┌──

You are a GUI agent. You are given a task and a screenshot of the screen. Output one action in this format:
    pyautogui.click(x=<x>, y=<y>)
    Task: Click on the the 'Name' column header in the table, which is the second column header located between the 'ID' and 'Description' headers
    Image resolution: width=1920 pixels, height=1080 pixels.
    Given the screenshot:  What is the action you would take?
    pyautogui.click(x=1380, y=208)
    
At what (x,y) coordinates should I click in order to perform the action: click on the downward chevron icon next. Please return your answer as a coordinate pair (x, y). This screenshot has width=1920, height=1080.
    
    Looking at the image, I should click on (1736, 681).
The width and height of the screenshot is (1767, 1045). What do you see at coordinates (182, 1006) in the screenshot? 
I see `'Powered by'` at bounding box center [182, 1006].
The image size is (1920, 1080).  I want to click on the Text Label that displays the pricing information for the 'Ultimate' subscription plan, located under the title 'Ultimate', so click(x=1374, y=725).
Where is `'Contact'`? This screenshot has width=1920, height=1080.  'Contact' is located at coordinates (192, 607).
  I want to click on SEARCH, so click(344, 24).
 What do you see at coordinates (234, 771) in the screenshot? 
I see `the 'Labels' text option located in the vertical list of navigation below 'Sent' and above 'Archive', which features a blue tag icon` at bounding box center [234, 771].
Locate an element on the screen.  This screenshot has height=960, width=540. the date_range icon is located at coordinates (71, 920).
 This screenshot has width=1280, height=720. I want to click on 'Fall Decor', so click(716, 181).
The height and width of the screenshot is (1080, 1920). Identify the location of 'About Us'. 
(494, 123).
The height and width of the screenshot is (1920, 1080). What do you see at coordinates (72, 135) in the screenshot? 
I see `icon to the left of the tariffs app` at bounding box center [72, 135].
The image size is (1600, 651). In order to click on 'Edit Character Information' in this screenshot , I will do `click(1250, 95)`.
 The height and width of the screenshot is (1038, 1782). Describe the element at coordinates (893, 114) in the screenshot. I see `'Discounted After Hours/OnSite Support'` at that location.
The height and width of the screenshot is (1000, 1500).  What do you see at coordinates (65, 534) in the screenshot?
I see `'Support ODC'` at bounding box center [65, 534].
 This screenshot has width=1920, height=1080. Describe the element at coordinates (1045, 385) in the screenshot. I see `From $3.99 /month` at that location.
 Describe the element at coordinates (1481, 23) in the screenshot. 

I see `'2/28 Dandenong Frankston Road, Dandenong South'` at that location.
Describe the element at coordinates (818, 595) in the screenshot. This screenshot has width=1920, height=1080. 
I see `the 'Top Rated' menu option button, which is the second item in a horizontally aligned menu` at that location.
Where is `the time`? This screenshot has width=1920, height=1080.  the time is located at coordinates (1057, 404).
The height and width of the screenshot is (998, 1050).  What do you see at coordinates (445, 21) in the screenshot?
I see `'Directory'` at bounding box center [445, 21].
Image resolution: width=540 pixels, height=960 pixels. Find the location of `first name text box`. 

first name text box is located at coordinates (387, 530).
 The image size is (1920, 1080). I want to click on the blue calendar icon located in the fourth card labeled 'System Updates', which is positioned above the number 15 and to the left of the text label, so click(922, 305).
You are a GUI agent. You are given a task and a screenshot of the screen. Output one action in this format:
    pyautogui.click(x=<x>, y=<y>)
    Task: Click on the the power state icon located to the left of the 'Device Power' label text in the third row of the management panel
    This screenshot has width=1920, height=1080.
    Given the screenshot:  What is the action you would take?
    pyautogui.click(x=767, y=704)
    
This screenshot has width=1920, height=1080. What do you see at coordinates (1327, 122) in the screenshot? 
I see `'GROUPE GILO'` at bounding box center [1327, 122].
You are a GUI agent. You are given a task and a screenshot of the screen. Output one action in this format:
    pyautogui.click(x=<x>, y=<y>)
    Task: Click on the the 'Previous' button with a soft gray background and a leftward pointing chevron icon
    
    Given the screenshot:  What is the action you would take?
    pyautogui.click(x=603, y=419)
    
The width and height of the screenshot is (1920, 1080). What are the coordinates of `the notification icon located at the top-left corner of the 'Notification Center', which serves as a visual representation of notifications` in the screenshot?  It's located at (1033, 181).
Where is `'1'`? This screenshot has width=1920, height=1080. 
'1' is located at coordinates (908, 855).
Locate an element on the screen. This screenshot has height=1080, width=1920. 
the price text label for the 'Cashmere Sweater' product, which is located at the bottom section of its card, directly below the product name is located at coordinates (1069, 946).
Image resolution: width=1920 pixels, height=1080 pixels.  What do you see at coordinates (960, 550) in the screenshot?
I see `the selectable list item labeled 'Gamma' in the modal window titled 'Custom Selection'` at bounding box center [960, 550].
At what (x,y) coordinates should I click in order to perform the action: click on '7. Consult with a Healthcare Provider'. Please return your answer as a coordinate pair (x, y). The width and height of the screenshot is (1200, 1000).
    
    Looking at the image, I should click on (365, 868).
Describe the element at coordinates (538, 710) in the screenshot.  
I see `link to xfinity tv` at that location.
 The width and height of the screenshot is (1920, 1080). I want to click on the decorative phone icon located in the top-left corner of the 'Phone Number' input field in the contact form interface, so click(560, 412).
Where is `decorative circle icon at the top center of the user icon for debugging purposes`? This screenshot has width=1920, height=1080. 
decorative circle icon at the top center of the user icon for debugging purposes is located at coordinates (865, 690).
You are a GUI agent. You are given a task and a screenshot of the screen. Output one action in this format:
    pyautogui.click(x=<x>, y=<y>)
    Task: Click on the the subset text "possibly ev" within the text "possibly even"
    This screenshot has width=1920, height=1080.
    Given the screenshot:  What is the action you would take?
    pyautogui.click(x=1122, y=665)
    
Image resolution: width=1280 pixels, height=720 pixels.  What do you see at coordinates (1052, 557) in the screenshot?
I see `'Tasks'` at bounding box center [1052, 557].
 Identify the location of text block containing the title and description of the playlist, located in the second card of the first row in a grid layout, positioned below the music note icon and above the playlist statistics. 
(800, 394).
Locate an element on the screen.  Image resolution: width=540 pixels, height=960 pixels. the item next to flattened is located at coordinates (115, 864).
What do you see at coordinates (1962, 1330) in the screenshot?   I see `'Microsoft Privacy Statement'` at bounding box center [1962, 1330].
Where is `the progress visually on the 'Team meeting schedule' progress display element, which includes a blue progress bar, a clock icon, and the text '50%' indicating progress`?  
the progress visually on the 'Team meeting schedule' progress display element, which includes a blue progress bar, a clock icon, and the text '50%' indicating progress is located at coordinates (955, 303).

└──

Task details: Copy out all of the items above exactly as they appear, with nothing added, dropped, or changed.

Right answer:
You are a GUI agent. You are given a task and a screenshot of the screen. Output one action in this format:
    pyautogui.click(x=<x>, y=<y>)
    Task: Click on the the 'Name' column header in the table, which is the second column header located between the 'ID' and 'Description' headers
    Image resolution: width=1920 pixels, height=1080 pixels.
    Given the screenshot:  What is the action you would take?
    pyautogui.click(x=1380, y=208)
    
At what (x,y) coordinates should I click in order to perform the action: click on the downward chevron icon next. Please return your answer as a coordinate pair (x, y). This screenshot has width=1920, height=1080.
    
    Looking at the image, I should click on (1736, 681).
The width and height of the screenshot is (1767, 1045). What do you see at coordinates (182, 1006) in the screenshot? 
I see `'Powered by'` at bounding box center [182, 1006].
The image size is (1920, 1080).  I want to click on the Text Label that displays the pricing information for the 'Ultimate' subscription plan, located under the title 'Ultimate', so click(x=1374, y=725).
Where is `'Contact'`? This screenshot has width=1920, height=1080.  'Contact' is located at coordinates (192, 607).
  I want to click on SEARCH, so click(344, 24).
 What do you see at coordinates (234, 771) in the screenshot? 
I see `the 'Labels' text option located in the vertical list of navigation below 'Sent' and above 'Archive', which features a blue tag icon` at bounding box center [234, 771].
Locate an element on the screen.  This screenshot has height=960, width=540. the date_range icon is located at coordinates (71, 920).
 This screenshot has width=1280, height=720. I want to click on 'Fall Decor', so click(716, 181).
The height and width of the screenshot is (1080, 1920). Identify the location of 'About Us'. 
(494, 123).
The height and width of the screenshot is (1920, 1080). What do you see at coordinates (72, 135) in the screenshot? 
I see `icon to the left of the tariffs app` at bounding box center [72, 135].
The image size is (1600, 651). In order to click on 'Edit Character Information' in this screenshot , I will do `click(1250, 95)`.
 The height and width of the screenshot is (1038, 1782). Describe the element at coordinates (893, 114) in the screenshot. I see `'Discounted After Hours/OnSite Support'` at that location.
The height and width of the screenshot is (1000, 1500).  What do you see at coordinates (65, 534) in the screenshot?
I see `'Support ODC'` at bounding box center [65, 534].
 This screenshot has width=1920, height=1080. Describe the element at coordinates (1045, 385) in the screenshot. I see `From $3.99 /month` at that location.
 Describe the element at coordinates (1481, 23) in the screenshot. 

I see `'2/28 Dandenong Frankston Road, Dandenong South'` at that location.
Describe the element at coordinates (818, 595) in the screenshot. This screenshot has width=1920, height=1080. 
I see `the 'Top Rated' menu option button, which is the second item in a horizontally aligned menu` at that location.
Where is `the time`? This screenshot has width=1920, height=1080.  the time is located at coordinates (1057, 404).
The height and width of the screenshot is (998, 1050).  What do you see at coordinates (445, 21) in the screenshot?
I see `'Directory'` at bounding box center [445, 21].
Image resolution: width=540 pixels, height=960 pixels. Find the location of `first name text box`. 

first name text box is located at coordinates (387, 530).
 The image size is (1920, 1080). I want to click on the blue calendar icon located in the fourth card labeled 'System Updates', which is positioned above the number 15 and to the left of the text label, so click(922, 305).
You are a GUI agent. You are given a task and a screenshot of the screen. Output one action in this format:
    pyautogui.click(x=<x>, y=<y>)
    Task: Click on the the power state icon located to the left of the 'Device Power' label text in the third row of the management panel
    This screenshot has width=1920, height=1080.
    Given the screenshot:  What is the action you would take?
    pyautogui.click(x=767, y=704)
    
This screenshot has width=1920, height=1080. What do you see at coordinates (1327, 122) in the screenshot? 
I see `'GROUPE GILO'` at bounding box center [1327, 122].
You are a GUI agent. You are given a task and a screenshot of the screen. Output one action in this format:
    pyautogui.click(x=<x>, y=<y>)
    Task: Click on the the 'Previous' button with a soft gray background and a leftward pointing chevron icon
    
    Given the screenshot:  What is the action you would take?
    pyautogui.click(x=603, y=419)
    
The width and height of the screenshot is (1920, 1080). What are the coordinates of `the notification icon located at the top-left corner of the 'Notification Center', which serves as a visual representation of notifications` in the screenshot?  It's located at (1033, 181).
Where is `'1'`? This screenshot has width=1920, height=1080. 
'1' is located at coordinates (908, 855).
Locate an element on the screen. This screenshot has height=1080, width=1920. 
the price text label for the 'Cashmere Sweater' product, which is located at the bottom section of its card, directly below the product name is located at coordinates (1069, 946).
Image resolution: width=1920 pixels, height=1080 pixels.  What do you see at coordinates (960, 550) in the screenshot?
I see `the selectable list item labeled 'Gamma' in the modal window titled 'Custom Selection'` at bounding box center [960, 550].
At what (x,y) coordinates should I click in order to perform the action: click on '7. Consult with a Healthcare Provider'. Please return your answer as a coordinate pair (x, y). The width and height of the screenshot is (1200, 1000).
    
    Looking at the image, I should click on (365, 868).
Describe the element at coordinates (538, 710) in the screenshot.  
I see `link to xfinity tv` at that location.
 The width and height of the screenshot is (1920, 1080). I want to click on the decorative phone icon located in the top-left corner of the 'Phone Number' input field in the contact form interface, so click(560, 412).
Where is `decorative circle icon at the top center of the user icon for debugging purposes`? This screenshot has width=1920, height=1080. 
decorative circle icon at the top center of the user icon for debugging purposes is located at coordinates (865, 690).
You are a GUI agent. You are given a task and a screenshot of the screen. Output one action in this format:
    pyautogui.click(x=<x>, y=<y>)
    Task: Click on the the subset text "possibly ev" within the text "possibly even"
    This screenshot has width=1920, height=1080.
    Given the screenshot:  What is the action you would take?
    pyautogui.click(x=1122, y=665)
    
Image resolution: width=1280 pixels, height=720 pixels.  What do you see at coordinates (1052, 557) in the screenshot?
I see `'Tasks'` at bounding box center [1052, 557].
 Identify the location of text block containing the title and description of the playlist, located in the second card of the first row in a grid layout, positioned below the music note icon and above the playlist statistics. 
(800, 394).
Locate an element on the screen.  Image resolution: width=540 pixels, height=960 pixels. the item next to flattened is located at coordinates (115, 864).
What do you see at coordinates (1962, 1330) in the screenshot?   I see `'Microsoft Privacy Statement'` at bounding box center [1962, 1330].
Where is `the progress visually on the 'Team meeting schedule' progress display element, which includes a blue progress bar, a clock icon, and the text '50%' indicating progress`?  
the progress visually on the 'Team meeting schedule' progress display element, which includes a blue progress bar, a clock icon, and the text '50%' indicating progress is located at coordinates (955, 303).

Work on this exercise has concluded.